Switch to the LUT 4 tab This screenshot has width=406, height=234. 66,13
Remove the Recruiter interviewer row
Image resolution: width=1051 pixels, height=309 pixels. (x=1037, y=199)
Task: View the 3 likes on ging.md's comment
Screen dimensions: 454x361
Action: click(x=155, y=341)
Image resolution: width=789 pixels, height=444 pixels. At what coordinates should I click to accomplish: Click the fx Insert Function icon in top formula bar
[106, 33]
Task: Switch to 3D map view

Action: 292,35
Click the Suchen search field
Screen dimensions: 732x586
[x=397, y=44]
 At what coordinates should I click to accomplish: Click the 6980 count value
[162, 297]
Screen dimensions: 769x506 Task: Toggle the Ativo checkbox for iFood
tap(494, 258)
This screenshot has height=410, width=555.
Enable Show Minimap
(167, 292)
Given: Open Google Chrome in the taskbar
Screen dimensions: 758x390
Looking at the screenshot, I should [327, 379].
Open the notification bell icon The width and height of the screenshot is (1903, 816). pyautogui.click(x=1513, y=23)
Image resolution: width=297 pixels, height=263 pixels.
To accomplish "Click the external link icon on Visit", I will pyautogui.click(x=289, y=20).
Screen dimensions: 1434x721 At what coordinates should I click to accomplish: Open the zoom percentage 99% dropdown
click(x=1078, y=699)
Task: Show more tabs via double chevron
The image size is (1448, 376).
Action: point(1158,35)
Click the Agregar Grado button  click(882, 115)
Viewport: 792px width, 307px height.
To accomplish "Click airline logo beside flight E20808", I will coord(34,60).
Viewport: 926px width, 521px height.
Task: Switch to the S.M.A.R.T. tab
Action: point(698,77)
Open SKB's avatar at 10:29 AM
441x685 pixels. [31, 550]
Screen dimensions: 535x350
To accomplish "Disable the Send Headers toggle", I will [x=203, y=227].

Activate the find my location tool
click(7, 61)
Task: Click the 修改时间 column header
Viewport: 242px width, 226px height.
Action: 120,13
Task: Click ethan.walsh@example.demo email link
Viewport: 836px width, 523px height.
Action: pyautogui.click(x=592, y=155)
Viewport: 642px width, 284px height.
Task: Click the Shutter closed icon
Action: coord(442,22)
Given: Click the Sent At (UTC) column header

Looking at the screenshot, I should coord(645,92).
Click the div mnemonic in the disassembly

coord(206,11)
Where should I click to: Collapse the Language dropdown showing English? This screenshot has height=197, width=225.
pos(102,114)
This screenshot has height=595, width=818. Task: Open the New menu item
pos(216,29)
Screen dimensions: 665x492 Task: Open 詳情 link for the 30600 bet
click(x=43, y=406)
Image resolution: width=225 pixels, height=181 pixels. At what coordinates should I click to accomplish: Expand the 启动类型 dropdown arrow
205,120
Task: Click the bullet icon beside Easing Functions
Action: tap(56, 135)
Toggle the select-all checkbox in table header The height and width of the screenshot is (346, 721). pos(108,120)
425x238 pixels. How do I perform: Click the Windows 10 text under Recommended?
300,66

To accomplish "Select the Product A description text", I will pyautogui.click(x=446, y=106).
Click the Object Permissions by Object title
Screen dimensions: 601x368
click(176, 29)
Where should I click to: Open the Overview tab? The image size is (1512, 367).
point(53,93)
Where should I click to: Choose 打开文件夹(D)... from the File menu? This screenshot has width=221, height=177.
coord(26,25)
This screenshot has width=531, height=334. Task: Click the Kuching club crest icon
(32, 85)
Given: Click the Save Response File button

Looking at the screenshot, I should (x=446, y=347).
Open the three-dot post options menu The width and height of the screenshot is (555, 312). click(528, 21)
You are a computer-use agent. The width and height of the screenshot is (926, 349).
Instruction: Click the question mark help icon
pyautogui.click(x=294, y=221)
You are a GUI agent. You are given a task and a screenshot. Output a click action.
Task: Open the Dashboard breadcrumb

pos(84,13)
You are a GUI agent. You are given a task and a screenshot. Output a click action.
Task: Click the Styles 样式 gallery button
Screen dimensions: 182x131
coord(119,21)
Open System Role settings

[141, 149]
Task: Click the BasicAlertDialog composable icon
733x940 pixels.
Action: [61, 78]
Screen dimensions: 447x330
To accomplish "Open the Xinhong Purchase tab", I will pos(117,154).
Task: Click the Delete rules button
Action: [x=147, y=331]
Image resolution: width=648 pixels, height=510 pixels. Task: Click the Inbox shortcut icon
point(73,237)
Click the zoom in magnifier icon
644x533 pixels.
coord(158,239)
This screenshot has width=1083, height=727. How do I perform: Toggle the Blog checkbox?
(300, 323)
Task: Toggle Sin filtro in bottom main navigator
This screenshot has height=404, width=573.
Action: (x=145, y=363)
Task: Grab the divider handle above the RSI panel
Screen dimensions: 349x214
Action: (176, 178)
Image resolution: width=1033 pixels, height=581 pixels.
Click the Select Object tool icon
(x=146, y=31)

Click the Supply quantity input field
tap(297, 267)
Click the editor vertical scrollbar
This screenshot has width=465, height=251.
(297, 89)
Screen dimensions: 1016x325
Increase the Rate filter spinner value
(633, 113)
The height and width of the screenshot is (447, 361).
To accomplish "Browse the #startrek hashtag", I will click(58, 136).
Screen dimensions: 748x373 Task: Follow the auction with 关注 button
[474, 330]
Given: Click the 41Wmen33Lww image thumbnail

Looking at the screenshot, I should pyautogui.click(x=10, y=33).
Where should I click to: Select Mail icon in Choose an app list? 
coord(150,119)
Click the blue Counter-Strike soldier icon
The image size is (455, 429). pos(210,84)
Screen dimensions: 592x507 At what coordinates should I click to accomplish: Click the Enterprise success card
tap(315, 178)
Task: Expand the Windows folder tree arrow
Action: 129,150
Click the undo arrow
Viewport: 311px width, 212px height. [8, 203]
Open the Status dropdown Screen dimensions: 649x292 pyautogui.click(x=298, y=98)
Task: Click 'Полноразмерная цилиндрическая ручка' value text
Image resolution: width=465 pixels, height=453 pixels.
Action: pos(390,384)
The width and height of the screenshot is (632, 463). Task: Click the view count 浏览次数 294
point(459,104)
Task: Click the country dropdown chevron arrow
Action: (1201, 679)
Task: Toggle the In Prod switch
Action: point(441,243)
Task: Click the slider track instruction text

◆ **Required work**:
The lines to reproduce run from the one that contains "Click the Supply quantity input field" through the last line above; copy them exactly.

◆ **Problem solution**:
Click the Supply quantity input field
tap(297, 267)
Click the editor vertical scrollbar
This screenshot has width=465, height=251.
(297, 89)
Screen dimensions: 1016x325
Increase the Rate filter spinner value
(633, 113)
The height and width of the screenshot is (447, 361).
To accomplish "Browse the #startrek hashtag", I will click(58, 136).
Screen dimensions: 748x373 Task: Follow the auction with 关注 button
[474, 330]
Given: Click the 41Wmen33Lww image thumbnail

Looking at the screenshot, I should pyautogui.click(x=10, y=33).
Where should I click to: Select Mail icon in Choose an app list? 
coord(150,119)
Click the blue Counter-Strike soldier icon
The image size is (455, 429). pos(210,84)
Screen dimensions: 592x507 At what coordinates should I click to accomplish: Click the Enterprise success card
tap(315, 178)
Task: Expand the Windows folder tree arrow
Action: 129,150
Click the undo arrow
Viewport: 311px width, 212px height. [8, 203]
Open the Status dropdown Screen dimensions: 649x292 pyautogui.click(x=298, y=98)
Task: Click 'Полноразмерная цилиндрическая ручка' value text
Image resolution: width=465 pixels, height=453 pixels.
Action: pos(390,384)
The width and height of the screenshot is (632, 463). Task: Click the view count 浏览次数 294
point(459,104)
Task: Click the country dropdown chevron arrow
Action: (1201, 679)
Task: Toggle the In Prod switch
Action: point(441,243)
Task: Click the slider track instruction text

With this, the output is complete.